• Prompt
Duplicate the part of the review on breathing and philosophy starting with "The author frequently" and going on through "meaning of life.".

Written by Petri Berndtson, Phd


Review by Gunnel Minett

The aim of this book is to investigate the connection between breathing and philosophy and the connection between respiration and thinking. Breathing is described here as: “a juncture of the physiological, psychological, existential, spiritual and cultural.” (p1). To analyse this further, the author suggests looking at the non-physiological dimensions of breathing that are our ‘lived experience’. To achieve this he sets out to write a systematic philosophical investigation of breathing. “This means that my study will be a bold overture to thinking of breathing as a philosophical question within the contexts of bodily phenomenology and phenomenological ontology and as such it will be a deepening and expansion of the fields of bodily phenomenological and phenomenologico-ontological research on dimensions of the respiratory body’s being-in-the-world and relations to Being.” (p3)

The author frequently returns to a quote by Merleau-Ponty: “there is really and truly inspiration and expiration of Being, respiration within Being” (p100). He uses this as an in-depth analysis in the book. This indicates a ‘deeper’ experience  of breathing than the common understanding of a biological necessity to supply the body with oxygen. Breathing is unique in that it is both automatic and beyond our immediate control but can also be ‘switched to manual control’ at any time. In that sense it is both a biological, physiological necessity to maintain life, but also a way to a deeper understanding of the  meaning of life.

To quote Alfred North Whitehead, “nature has no departments”. So to focus entirely on a philosophical analysis is to ignore the fact that the different functions of breathing require a proper clarification to be thoroughly understood. Not all breathing has the same intention and outcome, which is assumed to be the case in this book. The philosophical discussion throughout the book deals mainly with the outcome of deliberate changes to the normal breathing pattern, as in various breathing techniques. (These are often referred to as Breathwork.) So the physiological aspects of breathing are largely ignored. These breathing techniques usually make a clear distinction between the mechanical intake of air and ‘breathing’ in the sense of inhaling ‘Life Energy’, in the form of Prana, Chi or Atman. It is this ‘enriched’ air that has the capacity to alter the mind.

• Source data
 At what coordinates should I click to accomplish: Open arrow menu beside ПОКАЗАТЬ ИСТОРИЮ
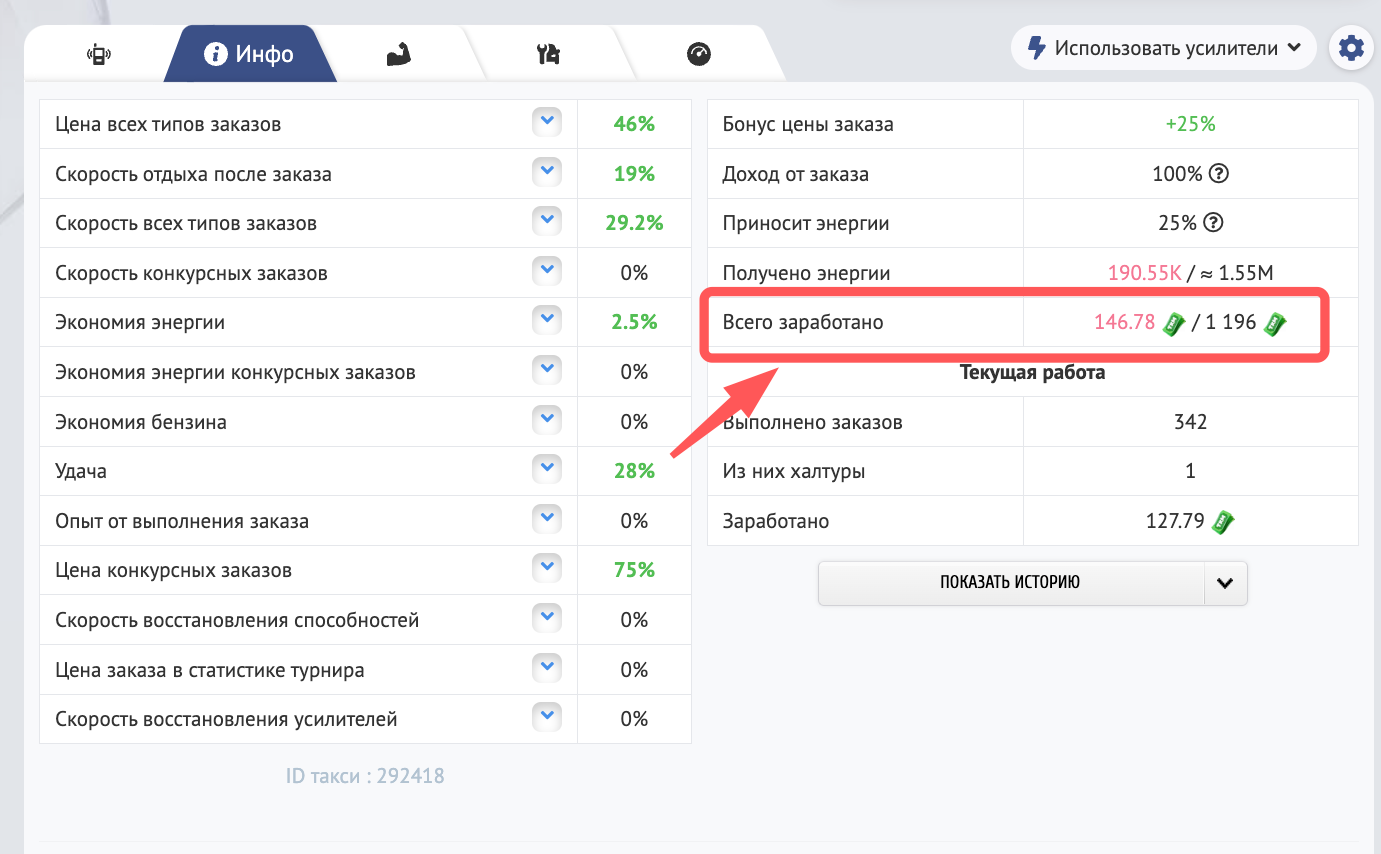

• Task solution
The author frequently returns to a quote by Merleau-Ponty: “there is really and truly inspiration and expiration of Being, respiration within Being” (p100). He uses this as an in-depth analysis in the book. This indicates a ‘deeper’ experience  of breathing than the common understanding of a biological necessity to supply the body with oxygen. Breathing is unique in that it is both automatic and beyond our immediate control but can also be ‘switched to manual control’ at any time. In that sense it is both a biological, physiological necessity to maintain life, but also a way to a deeper understanding of the  meaning of life.